Dataset items
┌──
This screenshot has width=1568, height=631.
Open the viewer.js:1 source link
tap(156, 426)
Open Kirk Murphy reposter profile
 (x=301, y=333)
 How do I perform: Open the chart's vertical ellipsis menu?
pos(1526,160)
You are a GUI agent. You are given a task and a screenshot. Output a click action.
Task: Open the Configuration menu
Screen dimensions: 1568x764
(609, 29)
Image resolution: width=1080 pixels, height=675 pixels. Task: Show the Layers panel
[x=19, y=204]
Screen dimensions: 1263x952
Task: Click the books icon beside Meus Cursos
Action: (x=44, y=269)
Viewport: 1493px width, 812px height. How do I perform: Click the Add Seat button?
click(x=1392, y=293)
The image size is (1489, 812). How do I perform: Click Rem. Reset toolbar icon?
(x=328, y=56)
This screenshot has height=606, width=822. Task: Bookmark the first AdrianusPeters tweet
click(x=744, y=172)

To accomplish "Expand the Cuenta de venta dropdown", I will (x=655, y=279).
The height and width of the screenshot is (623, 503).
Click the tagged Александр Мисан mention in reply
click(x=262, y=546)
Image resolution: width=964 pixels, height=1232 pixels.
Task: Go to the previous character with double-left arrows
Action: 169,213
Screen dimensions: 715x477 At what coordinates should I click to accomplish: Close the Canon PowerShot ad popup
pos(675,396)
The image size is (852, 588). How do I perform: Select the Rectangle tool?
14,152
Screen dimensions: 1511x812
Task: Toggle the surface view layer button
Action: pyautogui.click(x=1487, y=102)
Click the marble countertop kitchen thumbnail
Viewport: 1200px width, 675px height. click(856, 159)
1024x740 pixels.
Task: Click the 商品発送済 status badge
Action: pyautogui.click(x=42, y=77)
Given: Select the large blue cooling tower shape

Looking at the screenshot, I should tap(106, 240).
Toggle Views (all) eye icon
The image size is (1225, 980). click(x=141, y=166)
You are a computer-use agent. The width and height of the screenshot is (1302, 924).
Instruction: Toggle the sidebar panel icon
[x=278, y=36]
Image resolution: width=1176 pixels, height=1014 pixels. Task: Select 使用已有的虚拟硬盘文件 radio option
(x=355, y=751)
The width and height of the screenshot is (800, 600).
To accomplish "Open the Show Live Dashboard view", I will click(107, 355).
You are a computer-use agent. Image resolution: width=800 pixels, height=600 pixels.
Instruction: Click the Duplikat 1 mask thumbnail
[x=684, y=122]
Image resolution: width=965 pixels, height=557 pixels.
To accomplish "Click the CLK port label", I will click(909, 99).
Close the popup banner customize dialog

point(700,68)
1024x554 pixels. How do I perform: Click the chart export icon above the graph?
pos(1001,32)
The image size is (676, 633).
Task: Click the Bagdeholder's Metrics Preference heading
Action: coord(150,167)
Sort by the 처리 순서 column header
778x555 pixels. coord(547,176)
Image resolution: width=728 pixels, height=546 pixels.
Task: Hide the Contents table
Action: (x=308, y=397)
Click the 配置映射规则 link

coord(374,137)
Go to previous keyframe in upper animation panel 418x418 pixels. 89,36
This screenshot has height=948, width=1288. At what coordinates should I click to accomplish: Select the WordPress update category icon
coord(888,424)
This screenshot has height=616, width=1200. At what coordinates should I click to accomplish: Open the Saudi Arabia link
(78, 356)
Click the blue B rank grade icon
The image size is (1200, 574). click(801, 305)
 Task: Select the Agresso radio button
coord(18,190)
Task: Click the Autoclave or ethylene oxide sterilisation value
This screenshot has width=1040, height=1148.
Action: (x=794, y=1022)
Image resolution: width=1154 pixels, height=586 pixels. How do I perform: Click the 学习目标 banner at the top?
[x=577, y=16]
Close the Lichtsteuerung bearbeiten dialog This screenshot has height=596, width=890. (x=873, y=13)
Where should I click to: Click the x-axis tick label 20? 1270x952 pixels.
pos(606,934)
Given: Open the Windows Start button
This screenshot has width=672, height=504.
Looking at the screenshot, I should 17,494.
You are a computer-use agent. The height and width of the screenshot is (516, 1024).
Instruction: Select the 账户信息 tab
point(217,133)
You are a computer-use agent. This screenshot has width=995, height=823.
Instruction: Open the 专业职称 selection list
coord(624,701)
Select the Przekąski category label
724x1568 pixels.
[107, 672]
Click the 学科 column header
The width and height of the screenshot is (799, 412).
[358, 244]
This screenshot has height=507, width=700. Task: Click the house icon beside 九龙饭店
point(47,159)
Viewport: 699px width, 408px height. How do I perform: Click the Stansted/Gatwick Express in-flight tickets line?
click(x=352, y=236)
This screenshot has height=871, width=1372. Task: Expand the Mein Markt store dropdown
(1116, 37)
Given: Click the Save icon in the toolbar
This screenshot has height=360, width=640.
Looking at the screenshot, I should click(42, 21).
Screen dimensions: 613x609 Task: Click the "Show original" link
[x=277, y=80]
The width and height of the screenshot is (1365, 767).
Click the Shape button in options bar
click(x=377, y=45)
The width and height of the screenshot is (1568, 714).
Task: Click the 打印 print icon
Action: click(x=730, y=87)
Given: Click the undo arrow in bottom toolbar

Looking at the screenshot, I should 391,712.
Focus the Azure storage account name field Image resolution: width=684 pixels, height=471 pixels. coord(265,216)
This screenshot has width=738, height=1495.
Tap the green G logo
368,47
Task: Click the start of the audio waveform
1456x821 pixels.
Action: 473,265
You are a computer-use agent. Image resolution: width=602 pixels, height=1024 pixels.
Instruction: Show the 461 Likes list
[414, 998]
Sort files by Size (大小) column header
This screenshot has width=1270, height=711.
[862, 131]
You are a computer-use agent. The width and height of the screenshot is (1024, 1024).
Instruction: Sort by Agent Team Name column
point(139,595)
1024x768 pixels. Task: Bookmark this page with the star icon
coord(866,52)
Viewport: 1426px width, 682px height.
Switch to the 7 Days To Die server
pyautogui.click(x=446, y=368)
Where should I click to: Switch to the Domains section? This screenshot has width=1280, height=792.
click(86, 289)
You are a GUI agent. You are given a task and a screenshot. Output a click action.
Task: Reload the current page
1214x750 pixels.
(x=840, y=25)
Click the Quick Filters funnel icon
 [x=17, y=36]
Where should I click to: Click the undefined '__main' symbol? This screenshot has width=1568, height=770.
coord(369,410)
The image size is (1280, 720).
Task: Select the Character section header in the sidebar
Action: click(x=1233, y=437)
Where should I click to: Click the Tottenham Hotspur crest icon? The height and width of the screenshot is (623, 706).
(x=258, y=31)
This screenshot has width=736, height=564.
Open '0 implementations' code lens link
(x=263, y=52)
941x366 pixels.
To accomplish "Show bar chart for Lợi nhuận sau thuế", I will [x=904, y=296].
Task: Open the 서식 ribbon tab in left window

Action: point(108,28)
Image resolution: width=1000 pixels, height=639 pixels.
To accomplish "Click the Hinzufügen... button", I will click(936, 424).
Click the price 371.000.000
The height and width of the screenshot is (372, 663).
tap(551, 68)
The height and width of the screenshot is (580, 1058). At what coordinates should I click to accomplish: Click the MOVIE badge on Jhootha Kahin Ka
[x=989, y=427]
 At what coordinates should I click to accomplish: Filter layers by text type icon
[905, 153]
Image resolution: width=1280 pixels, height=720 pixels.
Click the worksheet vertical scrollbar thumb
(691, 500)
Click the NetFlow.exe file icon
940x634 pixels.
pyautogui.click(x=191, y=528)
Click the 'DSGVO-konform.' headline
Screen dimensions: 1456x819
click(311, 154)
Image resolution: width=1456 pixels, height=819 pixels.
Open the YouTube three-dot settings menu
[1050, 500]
└──
### Description of the task
Filter the data down to the lines that contain the string "computer", and copy them.

### Response
You are a computer-use agent. The width and height of the screenshot is (1302, 924).
You are a computer-use agent. Image resolution: width=800 pixels, height=600 pixels.
You are a computer-use agent. The height and width of the screenshot is (516, 1024).
You are a computer-use agent. This screenshot has width=995, height=823.
You are a computer-use agent. Image resolution: width=602 pixels, height=1024 pixels.
You are a computer-use agent. The width and height of the screenshot is (1024, 1024).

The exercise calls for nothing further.